Most of these women were financially independent for most of their lives. Their situation changed because of illness, accident, or loss of a job.
Ten percent of the women had never worked outside the home.
Most of the women are able to do work, but cannot find a job.
Low earnings allowed no margin for times of unemployment or illness on the part of the majority of these women. Loss of employment meant the almost immediate application for assistance, though in few cases was relief sought without a preliminary struggle to manage on savings, securities, insurance, or proceeds from the sale of furniture, clothing, or property. This period of adjustment further included efforts to find work, taking jobs with no cash wages, and acceptance of loans from relatives and friends.
Because pay for women is so low, it is difficult to survive without financial assistance after losing a job. Women with jobs do not make enough to have savings.
On the whole, the women were poorly dressed, and clothing allowances did not begin to take care of their needs, either for warm outdoor clothing or for presentable outfits that would enable them to compete with better dressed women in applying for work. . . .
The women in the study were poorly dressed and lacked proper clothing for weather extremes. Without nice clothes, it is hard to get a job.
About 75 percent of these women had the exclusive use of a room, in some cases of an apartment or cottage. Well over half lived in rooming houses or light-housekeeping rooms, and 39 percent in family homes as lodgers. A few had homes of their own. . . .
Most of the women lived in a rented room or apartment.
Only one-third of these women had taken unfurnished rooms; the others either had lost or had never had any furniture. In many cases, the supply of bedding in furnished rooms was inadequate, especially in cold weather.
Most of the women live in rooms with little or no furniture.
Most of the living quarters had central heat, though in the cheapest rooming house this was no guarantee of warmth, for some landlords heated their buildings very inadequately. Many of the women living in their own homes had coal stoves, and the lack of kindling wood and difficulty in making the coal supply last worked great hardship. The women’s living situations are poor. Many do not have enough heat in the winter.
Electricity was the most common form of artificial lighting; many women were forced to use part of their food allowance to pay electricity bills.
Many women must use part of their food allowance to pay for electricity.
The majority of women lived in places with complete bathrooms, though 14 percent lived where bathing facilities and running hot water were lacking. Cleanliness of bathrooms was difficult to achieve where large numbers used them.
Most of the women have private bathrooms, but some do not.
Cooking and eating in the single room originally designed for sleeping purposes was the most common arrangement; inadequate cooking equipment prevented many of these women from making the greatest use of their food allowances. . . .
Many women live in a single room without a real kitchen. Cooking in a home without a kitchen is difficult.
With $12 stipulated as the maximum allowed for rent, including heat, light, and gas for a single woman, it was necessary for many to use part of their food allowance for rents. While 40 percent of the women who were paying rent were living in homes costing $12 a month, 28 percent were paying less . . . and 33 percent were living where the rental exceeded $12.
The public assistance program gives women $12 each month for rent, heat, light, and gas. A third of the women live in a place that costs more than $12 a month. Those women often use food money to cover rent.
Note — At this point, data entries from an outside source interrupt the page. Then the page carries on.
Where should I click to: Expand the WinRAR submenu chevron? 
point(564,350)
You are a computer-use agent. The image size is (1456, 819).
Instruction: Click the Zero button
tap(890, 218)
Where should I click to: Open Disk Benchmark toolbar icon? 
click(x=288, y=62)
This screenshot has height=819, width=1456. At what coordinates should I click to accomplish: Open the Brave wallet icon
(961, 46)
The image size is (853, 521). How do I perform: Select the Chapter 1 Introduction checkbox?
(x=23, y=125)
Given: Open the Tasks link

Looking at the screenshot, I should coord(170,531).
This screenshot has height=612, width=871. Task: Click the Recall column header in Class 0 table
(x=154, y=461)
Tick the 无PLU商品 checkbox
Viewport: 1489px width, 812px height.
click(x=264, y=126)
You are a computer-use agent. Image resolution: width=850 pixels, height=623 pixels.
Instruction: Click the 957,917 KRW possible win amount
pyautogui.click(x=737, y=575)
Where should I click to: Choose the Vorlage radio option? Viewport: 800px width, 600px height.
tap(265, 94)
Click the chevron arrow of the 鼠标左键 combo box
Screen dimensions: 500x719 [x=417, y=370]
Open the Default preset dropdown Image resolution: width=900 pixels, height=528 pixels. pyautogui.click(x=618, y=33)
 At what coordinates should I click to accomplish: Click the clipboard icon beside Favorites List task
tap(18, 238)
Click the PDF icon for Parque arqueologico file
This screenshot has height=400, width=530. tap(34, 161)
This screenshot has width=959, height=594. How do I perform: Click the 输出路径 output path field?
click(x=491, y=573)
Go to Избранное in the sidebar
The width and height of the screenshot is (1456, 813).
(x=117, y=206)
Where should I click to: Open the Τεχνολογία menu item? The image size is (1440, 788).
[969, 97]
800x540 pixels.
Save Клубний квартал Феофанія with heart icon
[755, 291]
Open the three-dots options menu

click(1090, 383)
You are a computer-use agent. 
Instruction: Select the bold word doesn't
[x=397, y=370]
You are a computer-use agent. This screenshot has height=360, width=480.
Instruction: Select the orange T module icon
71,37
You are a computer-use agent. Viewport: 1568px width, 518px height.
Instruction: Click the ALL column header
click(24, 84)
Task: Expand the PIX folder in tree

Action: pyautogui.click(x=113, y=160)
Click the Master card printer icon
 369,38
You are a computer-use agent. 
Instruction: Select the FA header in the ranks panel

Harriet Byrne and Cecile Hillyer, United States Women’s Bureau, “Unattached Women on Relief in Chicago, 1937,” Women’s Bureau Bulletin, No. 158 U.S. Department of Labor.

Background

The attention of the government and the American public was on the family during the Great Depression. New Deal policies supported men with the assumption that all women had a male provider at home. This focus meant women consistently slipped through society’s cracks. Women who were unmarried, without children, and did not live with relatives were often described as unattached.

Unattached women were an invisible and disgraced part of society living in dangerous urban environments. The stigma against unattached women was strong, as they represented a group living outside social expectations. Historians often point out that while there are many photographs of single men in line at soup kitchens and unemployment offices during the Great Depression, there are almost no equivalent images of single women. This suggests many single women struggled in secrecy, either because they wanted to avoid public humiliation or because they had nowhere to turn for help.

Unattached women came from a variety of backgrounds and races. While some fell harder than others, the economic crash hit everyone in some way. A few federal support programs focused on women, but most were committed to serving mothers, particularly those without a male breadwinner at home. Government sponsored financial support for unattached women was limited and did not do enough to dramatically change their lives.

About the Document

The federal government completed a study of the 12,000 unattached women who received financial government assistance in Chicago in the fall of 1936. The study resulted in a ninety-one-page report. This document includes excerpts from that report.

The study was completed by social scientists working at the United States Department of Labor’s Women’s Bureau. The primary researcher and the project assistant were both women. It was completed at the request of the Chicago Relief Administration, which hoped to learn more about this group of women and create a system to help them achieve economic independence.

Vocabulary

  • allowance: A pre-determined amount of money provided by the government or other organization. Often given at regular intervals.
  • Chicago Relief Administration: A local organization that was responsible for distributing and tracking government assistance funds.
  • light-housekeeping rooms: A living situation in which a person completes basic housework in exchange for a room to sleep.
  • on relief / assistance: The report uses these terms to refer to financial supported provided by the government.

Discussion Questions

  • What does the report mean by “unattached women”? What kind of women fall within this category?
  • Why do you think the government chose to study this group of women? How does the report describe them? What does this tell you about values and assumptions about women’s roles made by the government and general public?
  • Why were poor, single women almost invisible to society? What does this tell you about assumptions about poverty?
  • Review the first two paragraphs of this document. What factors led to these women seeking government assistance? How does this shape your understanding of the Depression’s impact on everyday Americans?
  • What challenges did the women face trying to obtain work? What does the report say about their abilities, their personal appearance, and their health? How did these factors shape their job search?
  • How does the report describe the women’s living conditions? Where do they live? What are their lives like? What challenges do they face?
  • The report notes that the maximum amount of government support for rent these women could receive is twelve dollars per month. What does the report say about this amount?
  • Why is it significant that this report was primarily completed by women?

Suggested Activities

  • Consider how this report re-emphasizes Americans’ emphasis on the family in the Great Depression. Combine this resource with the discussion of work for married women. How do these two documents reinforce one another? How do they demonstrate the challenges women faced?
  • Connect this document to the life story of Ellen Woodward, an advocate for providing women with government assistance and employment opportunities.
  • The report notes that it is not surprising that the white women in the report have lived in Chicago longer than the Black women. This is a reference to the Great Migration. Connect this report to resources on the Great Migration, including photographs, a newspaper article, and additional materials in Black Citizenship and the Age of Jim Crow.
  • The 1920s and ’30s saw significant growth in the number of women involved in the social sciences. Their research was often about the lives of other women. Explore this important research trend by reading this document in conjunction with the Oregon housewives’ time tracker and the life stories of Ellen Swallow Richards, Zora Neale Hurston, and Mary Kawena Pukui.